Le chemin choisi fut donc autre : la Troïka proposa de combler elle-même les trous dans le budget grec par le biais de prêts, en échange de la mise en place d’une politique déflationniste qui devait aboutir à une diminution des coûts de production et donc à une hausse de la compétitivité – et, in fine, à un équilibrage de la balance commerciale. Les réformes exigées faisaient partie de l’attirail traditionnel du FMI : diminution des cotisations sociales (et donc des prestations), diminution des salaires, réduction du nombre de fonctionnaires, privatisations, suppression de toute règlementation qui pourrait entraver la libre marche du commerce. De par l’ampleur des mesures réclamées, le programme de la Troïka demandait de fait à la Grèce de renoncer en quelques années à tout ce qui ressemblait à une forme d’État-providence. Au-delà de l’avis que chacun peut avoir sur l’intérêt d’une politique de libéralisation violente, une autre donnée est à garder en mémoire : que l’État grec, tout clientéliste, inefficace et corrompu qu’il soit, constituait un des rares soutiens à la faible activité économique qui demeurait.
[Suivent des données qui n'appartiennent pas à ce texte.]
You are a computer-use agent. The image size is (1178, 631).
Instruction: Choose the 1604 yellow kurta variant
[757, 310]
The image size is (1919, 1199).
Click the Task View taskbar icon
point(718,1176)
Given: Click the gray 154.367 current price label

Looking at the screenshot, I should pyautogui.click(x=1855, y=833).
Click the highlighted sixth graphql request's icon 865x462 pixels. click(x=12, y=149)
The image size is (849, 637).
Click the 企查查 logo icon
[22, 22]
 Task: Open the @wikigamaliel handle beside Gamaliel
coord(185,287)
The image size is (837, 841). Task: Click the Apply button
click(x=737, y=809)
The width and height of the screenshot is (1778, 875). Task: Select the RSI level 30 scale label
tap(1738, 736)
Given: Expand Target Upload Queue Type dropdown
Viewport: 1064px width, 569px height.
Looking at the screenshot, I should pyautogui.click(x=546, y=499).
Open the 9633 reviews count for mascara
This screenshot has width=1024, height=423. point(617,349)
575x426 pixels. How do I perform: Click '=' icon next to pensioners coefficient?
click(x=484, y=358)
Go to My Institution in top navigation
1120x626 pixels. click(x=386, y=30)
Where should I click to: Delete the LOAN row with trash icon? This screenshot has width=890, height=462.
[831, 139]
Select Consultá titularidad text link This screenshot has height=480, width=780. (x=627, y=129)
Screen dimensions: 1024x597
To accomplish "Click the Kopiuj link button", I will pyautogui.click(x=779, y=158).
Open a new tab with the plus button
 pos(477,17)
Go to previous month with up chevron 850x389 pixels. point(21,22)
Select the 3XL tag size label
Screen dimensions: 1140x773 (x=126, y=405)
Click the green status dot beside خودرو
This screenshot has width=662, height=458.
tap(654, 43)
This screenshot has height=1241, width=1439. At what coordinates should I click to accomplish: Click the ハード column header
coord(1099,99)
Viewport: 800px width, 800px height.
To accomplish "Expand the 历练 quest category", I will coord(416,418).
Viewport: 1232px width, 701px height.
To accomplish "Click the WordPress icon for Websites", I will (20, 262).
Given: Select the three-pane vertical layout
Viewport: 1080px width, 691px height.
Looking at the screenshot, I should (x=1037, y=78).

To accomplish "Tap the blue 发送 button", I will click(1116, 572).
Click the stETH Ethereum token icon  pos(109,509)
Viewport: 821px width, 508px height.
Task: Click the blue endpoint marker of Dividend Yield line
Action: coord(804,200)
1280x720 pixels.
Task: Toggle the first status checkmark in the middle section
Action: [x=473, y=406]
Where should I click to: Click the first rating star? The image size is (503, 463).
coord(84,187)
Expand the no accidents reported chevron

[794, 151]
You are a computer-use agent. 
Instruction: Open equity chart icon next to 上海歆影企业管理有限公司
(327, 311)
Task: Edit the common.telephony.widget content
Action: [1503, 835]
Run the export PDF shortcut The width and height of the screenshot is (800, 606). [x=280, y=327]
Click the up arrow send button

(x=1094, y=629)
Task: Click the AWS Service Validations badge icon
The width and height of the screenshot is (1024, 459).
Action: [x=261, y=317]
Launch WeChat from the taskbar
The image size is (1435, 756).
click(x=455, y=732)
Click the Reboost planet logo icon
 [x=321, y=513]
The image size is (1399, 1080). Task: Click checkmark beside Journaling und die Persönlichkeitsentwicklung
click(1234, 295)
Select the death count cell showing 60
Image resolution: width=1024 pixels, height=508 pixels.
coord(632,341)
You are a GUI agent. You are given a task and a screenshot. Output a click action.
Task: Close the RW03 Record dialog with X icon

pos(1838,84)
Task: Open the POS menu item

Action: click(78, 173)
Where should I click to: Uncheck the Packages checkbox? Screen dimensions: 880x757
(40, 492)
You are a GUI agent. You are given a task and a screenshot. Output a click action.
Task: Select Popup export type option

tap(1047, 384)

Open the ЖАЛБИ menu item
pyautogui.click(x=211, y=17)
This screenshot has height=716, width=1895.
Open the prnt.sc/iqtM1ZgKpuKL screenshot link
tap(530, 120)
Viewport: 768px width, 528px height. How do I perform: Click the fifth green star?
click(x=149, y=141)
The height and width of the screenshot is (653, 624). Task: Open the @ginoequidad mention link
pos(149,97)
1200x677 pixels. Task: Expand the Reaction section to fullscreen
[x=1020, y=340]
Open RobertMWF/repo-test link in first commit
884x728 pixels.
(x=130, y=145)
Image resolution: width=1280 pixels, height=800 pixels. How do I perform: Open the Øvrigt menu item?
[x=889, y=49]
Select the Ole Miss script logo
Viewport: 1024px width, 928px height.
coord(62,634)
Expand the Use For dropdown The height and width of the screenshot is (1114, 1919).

Depuis 2010, plus d’une dizaine de plans d’austérité se sont succédé, le gouvernement grec et la Troïka menant une politique déflationniste d’une ampleur rare sous le signe du plus grand « plan de sauvetage » économique de l’Histoire, les prêts à l’État grec se comptant en centaines de milliards de dollars. Les deux premiers programmes de sauvetage décidés en 2010 et 2012 atteignirent la somme de 245 milliards d’euros – une somme supérieure à 100% du PIB grec aujourd’hui. L’économie connut des transformations tout aussi inouïes : les réductions brutales des dépenses publiques, l’explosion des impôts, le renvoi de dizaines de milliers de fonctionnaires, l’âpre diminution des salaires et l’affaiblissement en chaîne des aides sociales portèrent un coup fatal au pouvoir d’achat, et les chiffres invraisemblables amorcèrent leur accumulation, à commencer par le chômage qui bondit à plus de 16% dès la mi-2011.
Les projections du FMI pour le PIB grec, respectivement en juin 2010, septembre 2010, décembre 2010, mars 2011, juillet 2011, décembre 2011 et janvier 2013 (courbe violette)[8]. Oui, la projection de 2013 prévoyait un retour de la croissance à la fin de l’année.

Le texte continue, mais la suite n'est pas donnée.